TASK REQUIREMENTS »
Say whether each statement below agrees with the Pygame thread, answering yes or no and quoting the words of the text that decide it.
1. The asker's file keeps only one name, which a new entry replaces.
2. The answer's code opens names.txt in append mode.
3. The answer says the newline character works in pygame.

EXTRACT below:

GhostFrag1
GhostFrag1

Reputation: 1037

Pygame: Writing Multiple Lines

I am working on a scoreboard function for my game in which the player inputs there name and then that is written to a text file as the scores. I have managed write to the file and display it again. But it only writes one name which currently gets overwritten every time a new name is entered. So how would I fix this? I have tried doing:

f = open('names.txt')
f.writeline(str(name))
f.close()

Here is what I am trying to get:

Name1
Name2
Name3

So how would I do a different line for each name? Thank you

I can add in multiple names but here is what happens: enter image description here The text file appears correctly but in pygame it appears incorrectly. I want it to be on separate lines like the text file.

Upvotes: 0

Views: 3716

Answers (2)

macfij
macfij

Reputation: 3209

@Maxime Lorant answer is what you want. Suppose you have a list with your names.

names = ["Name1", "Name2", "Name3"]
f = open("names.txt", "a")
for i in names:
    f.write(i + "\n")
f.close()

If names.txt was a blank file, now the content of it should like:

Name1
Name2
Name3

EDIT

Now I see what you are trying to achieve. Please see this link : http://sivasantosh.wordpress.com/2012/07/18/displaying-text-in-pygame/

Basically, the newline character won't work in pygame - you have to change the coordinates of your text rectangle. I am kinda new to pygame but I managed to do what you want and here's my naive approach (I edited code from the link above):

#...

End of EXTRACT.
EXTRACTED INFORMATION below:

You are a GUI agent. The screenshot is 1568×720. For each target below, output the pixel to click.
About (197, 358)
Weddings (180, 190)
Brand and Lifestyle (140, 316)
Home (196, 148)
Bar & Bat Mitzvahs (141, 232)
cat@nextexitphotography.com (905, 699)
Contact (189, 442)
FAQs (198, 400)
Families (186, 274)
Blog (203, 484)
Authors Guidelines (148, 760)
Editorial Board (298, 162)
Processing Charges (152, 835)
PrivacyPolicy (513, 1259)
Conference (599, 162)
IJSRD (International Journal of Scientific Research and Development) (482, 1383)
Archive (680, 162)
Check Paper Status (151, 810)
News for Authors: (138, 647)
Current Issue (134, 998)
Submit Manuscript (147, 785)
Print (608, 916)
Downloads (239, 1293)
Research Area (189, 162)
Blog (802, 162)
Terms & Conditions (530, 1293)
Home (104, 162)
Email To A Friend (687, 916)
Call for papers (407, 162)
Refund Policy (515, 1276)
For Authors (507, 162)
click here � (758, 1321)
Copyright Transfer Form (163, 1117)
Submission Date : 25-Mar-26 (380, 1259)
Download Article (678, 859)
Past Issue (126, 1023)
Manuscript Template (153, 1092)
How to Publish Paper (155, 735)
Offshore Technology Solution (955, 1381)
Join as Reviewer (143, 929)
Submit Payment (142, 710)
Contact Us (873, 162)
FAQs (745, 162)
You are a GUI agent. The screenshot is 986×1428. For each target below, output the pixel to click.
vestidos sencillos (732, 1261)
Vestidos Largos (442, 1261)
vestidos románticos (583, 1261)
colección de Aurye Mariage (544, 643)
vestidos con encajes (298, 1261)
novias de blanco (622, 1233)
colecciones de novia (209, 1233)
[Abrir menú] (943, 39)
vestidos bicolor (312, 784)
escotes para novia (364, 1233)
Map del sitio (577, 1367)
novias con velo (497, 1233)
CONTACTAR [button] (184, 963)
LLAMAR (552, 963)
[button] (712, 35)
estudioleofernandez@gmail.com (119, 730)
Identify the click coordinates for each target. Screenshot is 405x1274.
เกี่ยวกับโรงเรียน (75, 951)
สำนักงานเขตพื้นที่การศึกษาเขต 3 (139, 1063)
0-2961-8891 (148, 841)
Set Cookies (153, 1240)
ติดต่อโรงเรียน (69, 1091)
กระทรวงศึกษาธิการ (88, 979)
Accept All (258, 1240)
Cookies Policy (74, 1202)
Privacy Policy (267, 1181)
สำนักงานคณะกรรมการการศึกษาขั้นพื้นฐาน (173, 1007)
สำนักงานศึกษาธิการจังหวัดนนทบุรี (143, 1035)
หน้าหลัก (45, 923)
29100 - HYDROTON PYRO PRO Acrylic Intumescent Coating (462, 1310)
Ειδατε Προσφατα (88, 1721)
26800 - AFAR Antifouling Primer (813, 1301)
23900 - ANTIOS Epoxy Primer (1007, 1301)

End of EXTRACTED INFORMATION.

ANSWER FOR THIS EXERCISE »
1. Yes: "it only writes one name which currently gets overwritten every time a new name is entered"
2. Yes: "f = open("names.txt", "a")"
3. No: "the newline character won't work in pygame"